***** PASSAGE SHOWN

A Tribute to Womanhood

Welcome to "I Am Woman"...a tribute to all those women who had the courage and perseverance to stand up and fight for their rights. Thanks to those who came before us we enjoy a freedom unknown to women not too long ago. But, sadly, in many parts of the world, women continue to be repressed. In fact, even in this country there are women living today under the threat of violence...completely controlled by a violent spouse. Some may make it; others won't. Hopefully, one day ALL women will be free. May that day come soon.


Jane Addams

"Our doubts are traitors and make us lose the good we often might win, by fearing to attempt."--Jane Addams

(American social reformer and pacifist, co-winner of the Nobel Prize for Peace in 1931)

Jane Addams was born 'Laura Jane Addams' on September 6, 1860; she was the daughter of a well-to-do gentleman, and her mother was known to be a very kind, gentle woman. However, Jane never really got to know her mother, for she was only two when her mom died...leaving Jane's father with five children to raise.  He remarried and her new stepmother brought two new step-brothers into the family.  

Jane became very close to her dad and began to mimic everything and eagerly learned everything he had to teach her including tolerance for others, philanthropy, and a the importance of a strong work ethic.  He encouraged her to seek a higher education, and Jane attended the Rockford Seminary for young women, excelling in all of her studies.  It was there that she developed her strong leadership traits. She decided to pursue a career in medicine, but her parents felt that she had enough education and were afraid this would affect her decision to marry and have children...something expected form upper class women in those days.

**********

▸ THINGS TO DO:
a: Transcribe the portion of the tribute to womanhood starting at "Jane Addams was" and ending at "into the family.".
b: According to the tribute to womanhood, what things did Jane Addams learn from her father? List them all.
c: Resume the tribute to womanhood from its final sentence and write the next part of Jane Addams's story.

***** RAW DATA

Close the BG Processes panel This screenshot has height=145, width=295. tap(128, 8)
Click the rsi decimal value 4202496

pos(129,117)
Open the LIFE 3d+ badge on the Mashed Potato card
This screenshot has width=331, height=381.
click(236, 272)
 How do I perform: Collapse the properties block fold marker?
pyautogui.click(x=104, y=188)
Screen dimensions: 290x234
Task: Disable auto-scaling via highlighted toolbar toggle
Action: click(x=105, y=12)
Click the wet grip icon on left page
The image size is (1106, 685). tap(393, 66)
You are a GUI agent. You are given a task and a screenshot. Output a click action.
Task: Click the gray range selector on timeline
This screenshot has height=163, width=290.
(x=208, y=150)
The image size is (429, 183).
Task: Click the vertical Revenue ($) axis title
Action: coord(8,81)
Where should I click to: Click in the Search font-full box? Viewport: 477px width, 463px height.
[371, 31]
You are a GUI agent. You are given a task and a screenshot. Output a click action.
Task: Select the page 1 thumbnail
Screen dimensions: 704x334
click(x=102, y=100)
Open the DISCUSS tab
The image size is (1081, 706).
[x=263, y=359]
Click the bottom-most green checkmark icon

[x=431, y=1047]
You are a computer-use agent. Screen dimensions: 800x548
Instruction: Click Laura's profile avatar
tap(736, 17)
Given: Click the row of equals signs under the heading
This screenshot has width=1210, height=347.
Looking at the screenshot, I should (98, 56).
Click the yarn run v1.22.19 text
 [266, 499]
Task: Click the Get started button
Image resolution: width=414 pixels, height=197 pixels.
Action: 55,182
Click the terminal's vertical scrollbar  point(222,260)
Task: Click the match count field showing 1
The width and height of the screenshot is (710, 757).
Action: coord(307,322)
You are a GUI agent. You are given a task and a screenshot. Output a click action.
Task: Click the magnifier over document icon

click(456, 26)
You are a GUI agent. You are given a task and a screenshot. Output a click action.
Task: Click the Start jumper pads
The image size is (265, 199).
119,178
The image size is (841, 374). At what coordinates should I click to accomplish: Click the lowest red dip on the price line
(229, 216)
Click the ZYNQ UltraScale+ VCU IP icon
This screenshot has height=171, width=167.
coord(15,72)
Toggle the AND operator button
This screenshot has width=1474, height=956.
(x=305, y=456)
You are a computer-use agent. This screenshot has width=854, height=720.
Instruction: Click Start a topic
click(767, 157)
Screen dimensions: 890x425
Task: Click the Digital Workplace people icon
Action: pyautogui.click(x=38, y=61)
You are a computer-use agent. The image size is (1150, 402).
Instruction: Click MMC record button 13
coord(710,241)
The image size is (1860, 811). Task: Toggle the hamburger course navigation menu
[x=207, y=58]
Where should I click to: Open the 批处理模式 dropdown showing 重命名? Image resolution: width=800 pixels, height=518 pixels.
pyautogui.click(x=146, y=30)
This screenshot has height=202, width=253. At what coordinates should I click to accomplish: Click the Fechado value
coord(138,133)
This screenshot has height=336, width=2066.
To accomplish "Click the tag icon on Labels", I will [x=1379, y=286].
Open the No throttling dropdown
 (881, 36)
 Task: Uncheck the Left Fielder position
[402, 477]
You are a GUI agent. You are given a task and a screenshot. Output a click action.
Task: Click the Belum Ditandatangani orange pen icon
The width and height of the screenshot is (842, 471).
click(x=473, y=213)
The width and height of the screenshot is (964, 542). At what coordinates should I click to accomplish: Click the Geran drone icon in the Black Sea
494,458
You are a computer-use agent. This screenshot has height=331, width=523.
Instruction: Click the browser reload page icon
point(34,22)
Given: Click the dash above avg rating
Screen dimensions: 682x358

**********

▸ SET OF ANSWERS:
a:
Jane Addams was born 'Laura Jane Addams' on September 6, 1860; she was the daughter of a well-to-do gentleman, and her mother was known to be a very kind, gentle woman. However, Jane never really got to know her mother, for she was only two when her mom died...leaving Jane's father with five children to raise.  He remarried and her new stepmother brought two new step-brothers into the family.

b:
Tolerance for others
Philanthropy
The importance of a strong work ethic

c:
Her parents felt that that perhaps they could get Jane's mind off medical school by taking her and several of her friends to Europe for a year or two.  It was while they were away that Jane first began to show signs of illness. Then unexpectedly, her dad died of acute appendicitis.  This set Jane into a deep depression and left her with a sense of guilt that somehow she had upset him due to her insistence on attending medical school...and her illness was getting worse.  By now, she could barely walk or move without great pain.  Although it has been said that Jane's illness was stress related, we do know that she did have a slight curvature of the spine.  Eventually, she had surgery and was an invalid for almost two years.  Then, when she recovered she headed to Europe again.

She returned to the states in 1887 with a Rockford classmate, Ellen Gates...this time with a new vision and dream for her future.  While in Europe, the pair had visited Toynbee Hall in London, a settlement house...and she and Ellen were determined to create something much the same, and once commited, there was no stopping them, especially Jane.    Thus, Hull House was born.  Jane and Ellen acquired a large vacant residence built by Charles Hull and moved into it on September 18, 1889. The house provided services for the immigrant and poor population of the neighborhood. People flocked to her, and within a few years, Hull House offered medical care, child care, and legal aid...as well as classes for immigrants to learn English and vocational skills.  

In 1893 a severe depression hist the country, and Hull House was serving over 2,000 people weekly.  Jane realized that if laws were not changed, there would be no end to poverty, so now she turned her efforts to the root causes of poverty.  She worked diligently towards goals including the first juvenile court law, tenement house regulation, 8 hour working days for women, factory inspection, and workers' compensation. She strove for justice for immigrants and blacks and supported women's suffrage. In 1915, in an effort to avert war, she organized the Women's Peace Party and the International Congress of Women.   In 1919 she was elected first president of the Women's International League for Peace and Freedom, a position she held until her death.   She was involved in the founding of the ACLU in 1920 and was co-winner of the Nobel Peace Prize in 1931.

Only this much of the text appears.